Drilling systems for deep wells typically employ a drill collar in the drill string above the drill bit. The drill collar is typically composed of stiff tubular material such as steel that resists flexing as drilling weight is applied via the drill string. The drill collar may have a length in the range of 1000 feet for deep well drilling. When a sufficiently high drill string weight is applied for crushing the formation material at the central region of the wellbore, as indicated above, even a stiff drill collar will be flexed to the point of having a portion of it establish contact with the wellbore wall. When this condition occurs the cutting face of the drill bit will be oriented at a slight angle with respect to the centerline of the drill collar, thus causing the wellbore being drilled to deviate slightly from the intended centerline of the intended wellbore.
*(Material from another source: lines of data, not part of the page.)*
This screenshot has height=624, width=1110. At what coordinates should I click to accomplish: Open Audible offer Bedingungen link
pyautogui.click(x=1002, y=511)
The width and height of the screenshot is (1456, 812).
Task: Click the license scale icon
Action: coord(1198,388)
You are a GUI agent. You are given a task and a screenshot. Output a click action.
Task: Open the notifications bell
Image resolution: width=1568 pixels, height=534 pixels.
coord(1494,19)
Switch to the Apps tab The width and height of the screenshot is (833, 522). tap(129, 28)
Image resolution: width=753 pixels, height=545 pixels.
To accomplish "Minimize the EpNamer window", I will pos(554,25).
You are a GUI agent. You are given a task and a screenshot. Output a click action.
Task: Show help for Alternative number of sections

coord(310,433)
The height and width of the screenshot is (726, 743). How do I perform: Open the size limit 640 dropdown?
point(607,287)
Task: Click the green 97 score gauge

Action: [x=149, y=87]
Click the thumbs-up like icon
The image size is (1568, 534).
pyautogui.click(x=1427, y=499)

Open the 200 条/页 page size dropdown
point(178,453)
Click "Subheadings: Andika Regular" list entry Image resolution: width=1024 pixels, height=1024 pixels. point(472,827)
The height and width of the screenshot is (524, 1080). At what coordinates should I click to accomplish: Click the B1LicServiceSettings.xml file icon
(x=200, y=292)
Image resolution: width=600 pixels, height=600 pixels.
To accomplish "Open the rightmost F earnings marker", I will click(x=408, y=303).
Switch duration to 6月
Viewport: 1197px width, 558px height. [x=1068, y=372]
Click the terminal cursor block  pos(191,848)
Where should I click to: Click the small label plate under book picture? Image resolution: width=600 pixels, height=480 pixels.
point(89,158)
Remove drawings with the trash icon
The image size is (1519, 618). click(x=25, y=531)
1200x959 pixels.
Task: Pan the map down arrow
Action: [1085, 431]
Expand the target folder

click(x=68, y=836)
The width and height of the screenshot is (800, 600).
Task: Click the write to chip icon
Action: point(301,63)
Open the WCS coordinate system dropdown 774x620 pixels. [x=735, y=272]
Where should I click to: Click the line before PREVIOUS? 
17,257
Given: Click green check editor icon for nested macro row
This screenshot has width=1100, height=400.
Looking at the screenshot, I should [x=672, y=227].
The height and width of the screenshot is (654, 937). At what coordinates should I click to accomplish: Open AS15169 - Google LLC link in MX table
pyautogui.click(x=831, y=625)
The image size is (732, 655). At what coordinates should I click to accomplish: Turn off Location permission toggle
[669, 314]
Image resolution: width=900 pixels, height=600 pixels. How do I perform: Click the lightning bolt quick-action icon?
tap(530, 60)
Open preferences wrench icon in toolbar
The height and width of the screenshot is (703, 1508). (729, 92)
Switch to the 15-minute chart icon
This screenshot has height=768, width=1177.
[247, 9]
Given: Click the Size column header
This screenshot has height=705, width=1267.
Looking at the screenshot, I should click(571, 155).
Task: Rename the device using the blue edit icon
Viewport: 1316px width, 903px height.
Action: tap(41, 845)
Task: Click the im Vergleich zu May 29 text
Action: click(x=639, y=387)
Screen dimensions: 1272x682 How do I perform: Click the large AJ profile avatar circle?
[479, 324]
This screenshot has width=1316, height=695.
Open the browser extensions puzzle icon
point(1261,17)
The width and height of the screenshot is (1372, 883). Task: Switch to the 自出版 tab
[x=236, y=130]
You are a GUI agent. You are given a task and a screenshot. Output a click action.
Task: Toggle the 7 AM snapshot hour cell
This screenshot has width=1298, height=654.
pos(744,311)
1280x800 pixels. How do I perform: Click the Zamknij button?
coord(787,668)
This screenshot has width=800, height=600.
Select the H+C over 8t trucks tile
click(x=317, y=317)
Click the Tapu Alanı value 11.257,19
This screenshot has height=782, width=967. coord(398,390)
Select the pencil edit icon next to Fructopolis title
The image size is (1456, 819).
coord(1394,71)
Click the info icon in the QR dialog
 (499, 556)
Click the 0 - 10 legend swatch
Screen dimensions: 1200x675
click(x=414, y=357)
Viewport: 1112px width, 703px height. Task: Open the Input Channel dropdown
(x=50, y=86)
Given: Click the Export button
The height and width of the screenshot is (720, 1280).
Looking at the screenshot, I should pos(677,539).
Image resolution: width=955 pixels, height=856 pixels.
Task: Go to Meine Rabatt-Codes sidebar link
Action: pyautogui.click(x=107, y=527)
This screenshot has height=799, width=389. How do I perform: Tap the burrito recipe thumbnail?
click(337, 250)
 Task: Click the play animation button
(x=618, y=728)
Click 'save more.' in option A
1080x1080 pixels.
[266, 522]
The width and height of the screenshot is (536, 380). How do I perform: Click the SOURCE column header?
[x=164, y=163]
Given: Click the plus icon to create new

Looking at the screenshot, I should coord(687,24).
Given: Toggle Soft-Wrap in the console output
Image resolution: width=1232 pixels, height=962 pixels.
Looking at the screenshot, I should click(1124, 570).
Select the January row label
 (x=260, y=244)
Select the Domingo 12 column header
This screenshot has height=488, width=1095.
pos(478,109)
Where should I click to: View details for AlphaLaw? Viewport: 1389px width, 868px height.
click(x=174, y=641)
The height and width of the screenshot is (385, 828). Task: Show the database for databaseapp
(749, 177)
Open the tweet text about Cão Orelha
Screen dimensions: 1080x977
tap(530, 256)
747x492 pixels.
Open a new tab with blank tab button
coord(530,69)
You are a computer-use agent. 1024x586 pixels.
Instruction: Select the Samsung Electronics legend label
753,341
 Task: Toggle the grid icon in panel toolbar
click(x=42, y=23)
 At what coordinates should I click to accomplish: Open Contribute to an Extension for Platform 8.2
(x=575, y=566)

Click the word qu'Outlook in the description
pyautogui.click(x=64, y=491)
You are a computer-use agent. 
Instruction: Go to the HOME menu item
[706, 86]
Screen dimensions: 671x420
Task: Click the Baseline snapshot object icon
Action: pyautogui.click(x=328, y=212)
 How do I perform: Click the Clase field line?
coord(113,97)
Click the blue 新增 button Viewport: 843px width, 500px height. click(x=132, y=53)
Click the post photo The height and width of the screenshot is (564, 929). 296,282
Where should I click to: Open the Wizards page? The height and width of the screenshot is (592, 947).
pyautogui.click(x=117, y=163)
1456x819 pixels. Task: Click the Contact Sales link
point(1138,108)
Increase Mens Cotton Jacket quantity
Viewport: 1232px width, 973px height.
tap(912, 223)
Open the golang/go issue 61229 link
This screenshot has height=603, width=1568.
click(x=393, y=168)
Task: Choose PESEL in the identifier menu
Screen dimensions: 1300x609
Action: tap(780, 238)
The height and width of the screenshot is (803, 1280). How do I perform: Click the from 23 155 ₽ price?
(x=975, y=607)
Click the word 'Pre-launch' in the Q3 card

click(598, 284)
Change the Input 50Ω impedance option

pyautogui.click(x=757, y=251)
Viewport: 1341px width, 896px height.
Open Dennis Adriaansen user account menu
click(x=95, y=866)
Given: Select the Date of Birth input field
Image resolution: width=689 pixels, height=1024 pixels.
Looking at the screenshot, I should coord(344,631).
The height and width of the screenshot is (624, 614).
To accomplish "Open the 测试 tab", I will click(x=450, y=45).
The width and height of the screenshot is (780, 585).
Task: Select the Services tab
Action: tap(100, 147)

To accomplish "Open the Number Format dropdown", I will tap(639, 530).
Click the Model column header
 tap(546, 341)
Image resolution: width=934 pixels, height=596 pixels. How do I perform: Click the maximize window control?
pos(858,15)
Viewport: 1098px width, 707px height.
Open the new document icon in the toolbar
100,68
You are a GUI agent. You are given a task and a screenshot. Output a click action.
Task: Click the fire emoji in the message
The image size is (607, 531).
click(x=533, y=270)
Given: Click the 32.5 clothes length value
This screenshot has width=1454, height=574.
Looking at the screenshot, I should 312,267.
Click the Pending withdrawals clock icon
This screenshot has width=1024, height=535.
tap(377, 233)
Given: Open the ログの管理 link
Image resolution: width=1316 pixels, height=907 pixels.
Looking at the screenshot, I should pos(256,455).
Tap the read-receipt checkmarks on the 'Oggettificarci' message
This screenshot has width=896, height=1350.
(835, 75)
It is desirable, therefore, to provide a method for well drilling that permits the use of a sufficiently low drill bit weight that the drill collar resists any tendency for flexing and permits efficient straight ahead drilling.
The invention which is described in this specification and illustrated in the appended drawings teaches a different and improved approach to the drilling of oil and gas boreholes, whereby the “rate of penetration” of a drilling unit is significantly enhanced and the cost of well drilling is minimized.